Guo Zhongping, Liu Ying, Xu Jingxu, Huang Chencui, Zhang Fandong, Miao Chongchang, Zhang Yonggang, Li Mengshuang, Shan Hangsheng, Gu Yan
Department of Radiology, The First People's Hospital of Lianyungang, Lianyungang Clinical College of Nanjing Medical University, Lianyungang, China.
Department of Research Collaboration, R&D Center, Beijing Deepwise & League of PHD Technology Co., Ltd., Beijing, China.
Front Neurol. 2025 Jan 13;15:1480792. doi: 10.3389/fneur.2024.1480792. eCollection 2024.
To develop a deep learning (DL) model for carotid plaque detection based on CTA images and evaluate the clinical application feasibility and value of the model.
We retrospectively collected data from patients with carotid atherosclerotic plaques who underwent continuous CTA examinations of the head and neck at a tertiary hospital from October 2020 to October 2022. The model combined ResUNet with the Pyramid Scene Parsing Network (PSPNet) to enhance plaque segmentation. Patient plaques were divided into training, validation, and testing sets in a ratio of 7:1.5:1.5. We analyzed recall (lesion-level sensitivity), sensitivity (patient-level), and precision to evaluate the model's diagnostic performance for carotid plaques. The two stepwise early-stage clinical validation study (Comparison study and Model-human study) was used to simulate real clinical plaque diagnostic scenarios.
In total, 647 patients were included in the dataset, including 475 for training, 86 for validation, and 86 for testing. The DL model based on CTA images showed good precision in plaque diagnosis (validation set: precision = 80.49%, sensitivity = 90.70%, recall = 84.62%; test set: precision = 78.37%, sensitivity = 91.86%, recall = 84.58%). In addition, subgroup analysis of the plaque was carried out in the test set. The model had high accuracy in identifying plaques at different locations (Recall: 83.72, 76.32, 89.25, and 83.02%) and with different morphologies (Recall: 86.03, 79.17%). This model also analyzed the results of different types of plaques and showed good to moderate plaque diagnostic accuracy for different plaque types (Recall: 70.00, 86.87, 84.29%). Especially, in the clinical application scenario analysis, the model's diagnostic results for plaques were found to be higher than those of 4 out of 6 radiologists ( < 0.001). Furthermore, in Model-human Real Clinical Scenarios study, we found that the model improved the radiologists' sensitivity in diagnosing plaques. Additionally, the model's diagnostic time for plaques (6 s) was found to be significantly shorter than that all of radiologists ( < 0.001).

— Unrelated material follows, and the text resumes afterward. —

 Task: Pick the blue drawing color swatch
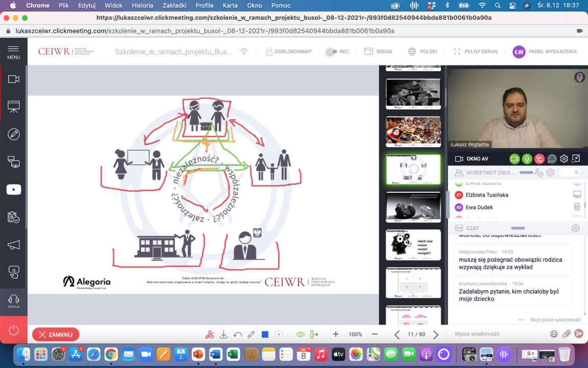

This AI model demonstrated strong clinical potential for carotid plaque detection with improved clinician diagnostic performance, shortening time, and practical implementation in real-world clinical cases.
基于CTA图像开发一种用于颈动脉斑块检测的深度学习(DL)模型,并评估该模型的临床应用可行性和价值。
我们回顾性收集了2020年10月至2022年10月在一家三级医院接受头颈部连续CTA检查的颈动脉粥样硬化斑块患者的数据。该模型将ResUNet与金字塔场景解析网络(PSPNet)相结合以增强斑块分割。患者的斑块按7:1.5:1.5的比例分为训练集、验证集和测试集。我们分析召回率(病灶级敏感性)、敏感性(患者级)和精确率来评估该模型对颈动脉斑块的诊断性能。采用两步法早期临床验证研究(比较研究和模型-人研究)来模拟真实的临床斑块诊断场景。
数据集中共纳入647例患者,其中475例用于训练,86例用于验证,86例用于测试。基于CTA图像的DL模型在斑块诊断中显示出良好的精确率(验证集:精确率 = 80.49%,敏感性 = 90.70%,召回率 = 84.62%;测试集:精确率 = 78.37%,敏感性 = 91.86%,召回率 = 84.58%)。此外,在测试集中对斑块进行了亚组分析。该模型在识别不同位置的斑块(召回率:83.72%、76.32%、89.25%和83.02%)和不同形态的斑块(召回率:86.03%、79.17%)方面具有较高的准确性。该模型还分析了不同类型斑块的结果,对不同类型的斑块显示出良好至中等的斑块诊断准确性(召回率:70.00%、86.87%、84.29%)。特别是,在临床应用场景分析中,发现该模型对斑块的诊断结果高于6名放射科医生中的4名(<0.001)。此外,在模型-人真实临床场景研究中,我们发现该模型提高了放射科医生诊断斑块的敏感性。此外,发现该模型对斑块的诊断时间(6秒)明显短于所有放射科医生的诊断时间(<0.001)。
该人工智能模型在颈动脉斑块检测方面显示出强大的临床潜力,可提高临床医生的诊断性能、缩短时间并在实际临床病例中切实可行。